Screening of the enriched recombinant protein candidates. Enriched recombinant protein screen of 22 candidates using the potency assay. N = 2 independent trials for the entire screen, with N > 4 for hits.

Figure 5

Assessment of BM-MSC secretion of the candidate proteins and gene expression evaluation of known therapeutic molecules produced by BM-MSCs. (a) ELISA and western blotting of FB-CM, BM-MSC-CM, and BM-MSC_LPS-CM for LGALS3BP, MFAP5, GALNT1, and PENK. *P < 0.001 compared to FB-CM. (b) Partial list of proteins contained in 150× FB-CM, BM-MSC-CM, and BM-MSC_LPS-CM detected by proteomic mass spectrometry. (c) Contrast gene expression data for known therapeutic molecules expressed by BM-MSCs.
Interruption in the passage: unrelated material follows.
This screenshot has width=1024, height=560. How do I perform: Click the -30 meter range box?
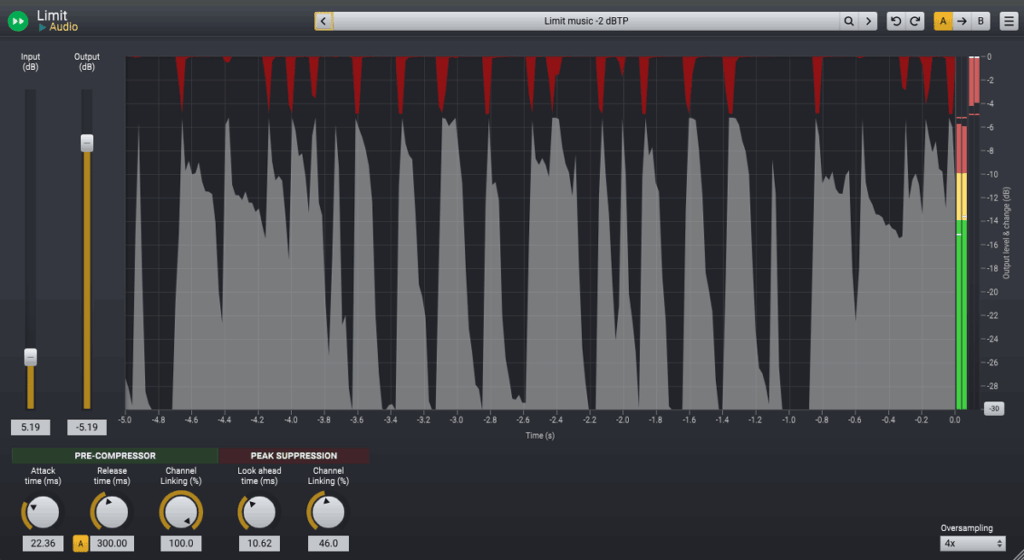994,408
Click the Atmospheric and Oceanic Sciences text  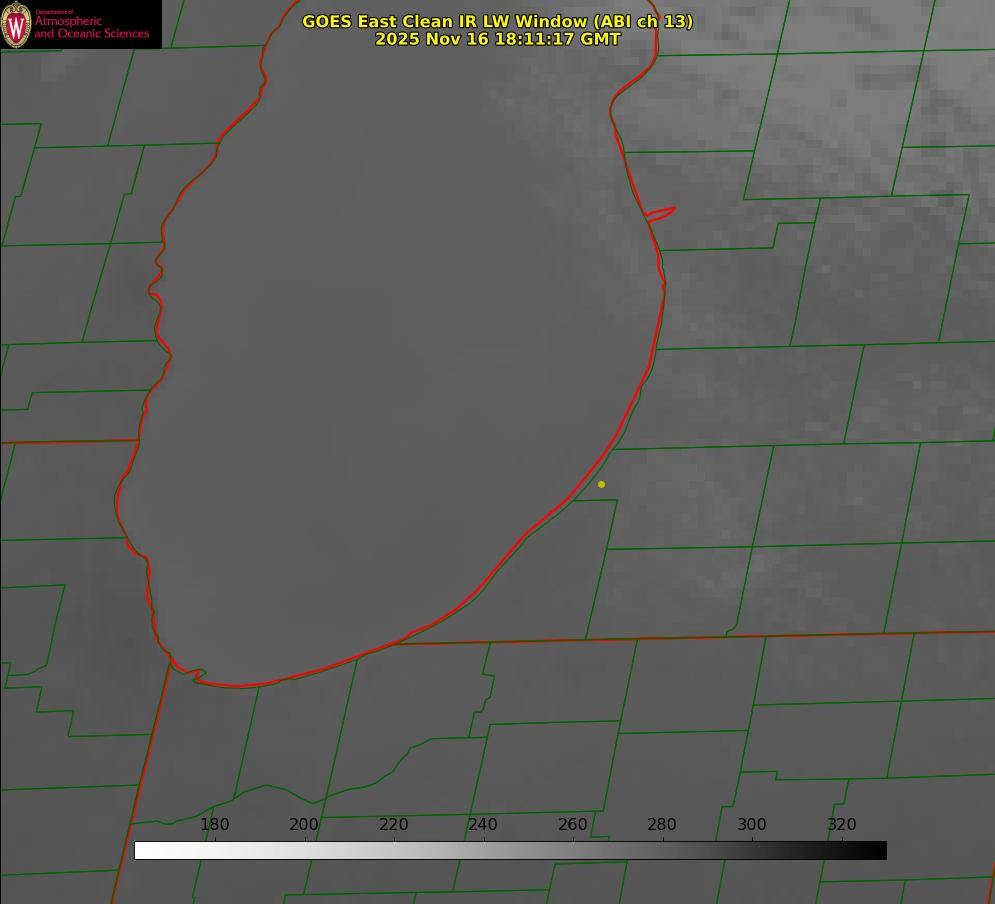[92, 27]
N = 2 independent batches of BM-MSCs. BM-MSC, bone marrow mesenchymal stromal cell; FB, normal human dermal fibroblasts; GALNT1, polypeptide N-acetylgalactosaminyltransferase 1; LPS, lipopolysaccharide; LGALS3BP, soluble galectin-3 binding protein; MFAP5, microfibrillar-associated protein 5; PENK, proenkephalin.

Figure 6

In vivo hit screen and survival study. Proteins were administered IP at the concentration that elicited the strongest effect in vitro, followed by IP administration of LPS in conjunction with a second dose of the proteins 16 hours later. Two days after the combined LPS and second protein dose, the mice were sacrificed and assessed for changes in serum cytokines and tissue histology. (a) Serum IL-10 and serum TNF-α levels of BALB/cJ mice subjected to the in vivo LPS assay. *P < 0.001 IL-10 expression compared to saline. #P < 0.001 TNF-α compared to saline, ##P < 0.05 TNF-α compared to BM-MSC-CM. N = 4 mice per group. (b) Representative micrographs of lung tissue from mice subjected to the in vivo LPS assay stained with hematoxylin and eosin. A table below quantifies alveolar space and mononuclear cell infiltrate per high per field in H&E sections as a % change compared to saline treated mice. A positive % change in alveolar space equates to a more normalized tissue state. A negative % change in mononuclear infiltrate would equate to normalization to a healthier tissue state. (c) Survival of mice subjected to a lethal dose of LPS i.p. (350 µg) concurrently with i.p. saline vehicle (bold dark blue line, n = 20), 300 µg/kg Anti-TNF-α antibody (thin dark blue line, n = 5), 200 µg/kg PENK (bold light blue line, n = 5) or 200 µg/kg MFAP5 (thin light blue line, n = 5). *P < 0.005 compared to vehicle control, **P < 0.001 compared to vehicle control. Scale bar = 200 µm. i.p., intraperitoneal; LPS, lipopolysaccharide; MFAP5, microfibrillar-associated protein 5; PENK, proenkephalin; TNF, tumor necrosis factor.

Figure 7

Identification of cellular targets of MFAP5 and PENK. (a) Flow cytometry of CD14⁺ cells from whole human PBMCs incubated with either MFAP5-GST, PENK-GST or no protein and then stained for GST. (b) LPS potency assay with PBMCs or enriched human monocytes from PBMCs and MFAP5 or PENK. BM-MSC, bone marrow mesenchymal stromal cell; FITC, fluorescein isothiocyanate; LPS, lipopolysaccharide; MFAP5, microfibrillar-associated protein 5; PBMC, peripheral blood mononuclear cells; PENK: proenkephalin.